The U.S. Census identified the Heights neighborhood as one of the most racially diverse in the state. Livingston increasingly heard that immigrants and refugees living on the east side of the river were unable to attend the festival because they didn’t have a car, and the local bus doesn’t run on the weekend.
It was a lightbulb moment, Livingston said: Why not do it at Keach Park right in the Heights?
Being downtown had given the festival exposure, but moving it to the park brought it into the heart of the neighborhood where many of its vendors and participants lived.
“It was like a welcome home,” Livingston said. Now, she wonders why it wasn’t held there all along.






‘This is good for everyone’
Elhefnawy and Elhawawi had known about the festival for years but attended last year for the first time at the encouragement of a friend, who was selling Palestinian food among the many tables of international cuisine.
“The atmosphere at this festival, you talk with others as your friends,” Elhefnawy said. They knew they wanted to get involved.
Yet Livingston wasn’t sure the festival was a good idea this year.
With deportations happening across the country and a broad cooling on diversity initiatives, she worried that the festival’s legacy as a place of safety and welcoming was at risk.
She was encouraged to keep it going.
“I heard overwhelmingly from the actual immigrant community that they want to have it,” she said. “They want to do it. They still want to share their culture. They want us all to show up in force and show we are here.”
Elhawawi couldn’t agree more.
“It definitely feels challenging but I feel like it’s worth the challenge,” Elhawawi said. “It’s worth it. We shouldn’t be afraid in our houses and just living your life in fear. That shouldn’t happen. You should still live your life. It’s still worth it.”
Her mother views the festival as an opportunity to build mutual understanding among people of different backgrounds.
“It’s really so important for all New Hampshire,” Elhefnawy said. “It really makes all the people as one big family.

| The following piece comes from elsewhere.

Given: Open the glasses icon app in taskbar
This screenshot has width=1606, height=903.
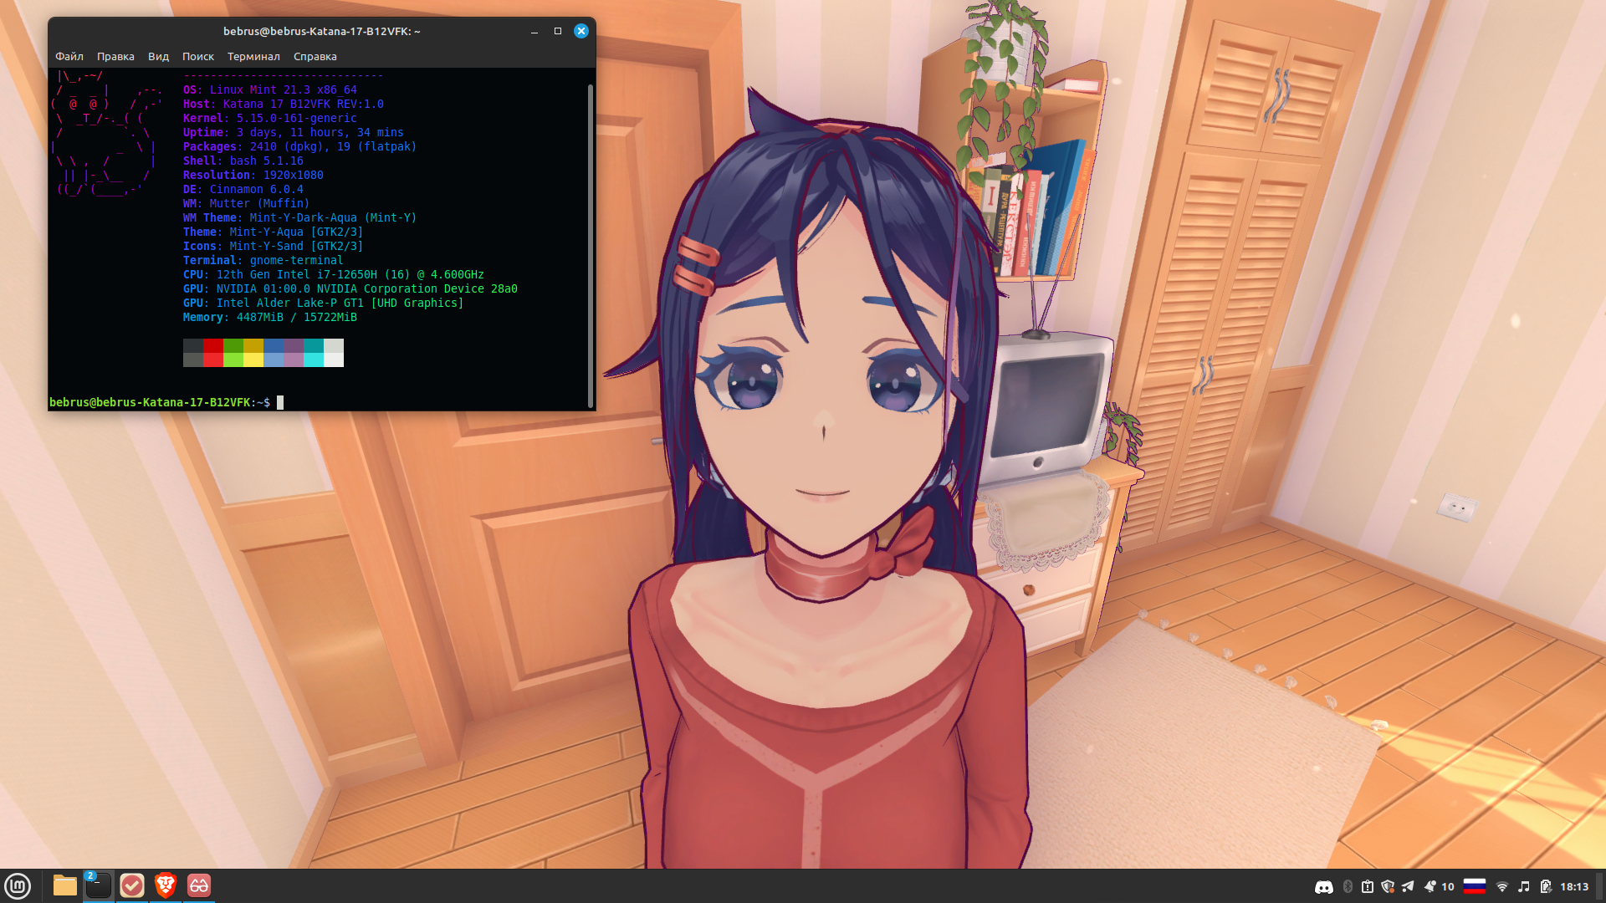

That is good for everyone.”
The mother-daughter pair are eager to help build a long future for the festival, bringing new traditions with them, from transforming the planning meetings into potluck dinners to adding pick-up soccer games to the festival schedule.
“One thing I’m really excited to see on Sunday, honestly, is just how the things that we talked about come to light and becoming as beautiful as what we had in mind. It’s just so nice to see your planning and your ideas actually happen,” said Elhawawi, who will be selling homemade goods from Moonlight Crafts, the small business she and her mother started last year.
The two women plan to spend much of Saturday preparing food that Elhefnawy will sell from her booth at the festival. She intends to make koshari, a traditional Egyptian specialty featuring rice, pasta, lentils, fried onions, garlic and zesty tomato sauce, and sheesh tawook, a marinated chicken dish.
“When you celebrate anything, you have to bring food, “Elhefnawy said. “Food meaning love, because when you cook anything, you don’t cook for anyone. You cook by love, made anything by love.”
She wants to share such an important part of her identity with those around her, not just at the festival but every other day of the year, too.
“I really hope after Sunday, people are going to make a whole lot of new connections,” said Elhefnawy, with her daughter translating a few words. “Hopefully, right after, these connections will grow into something so much bigger.”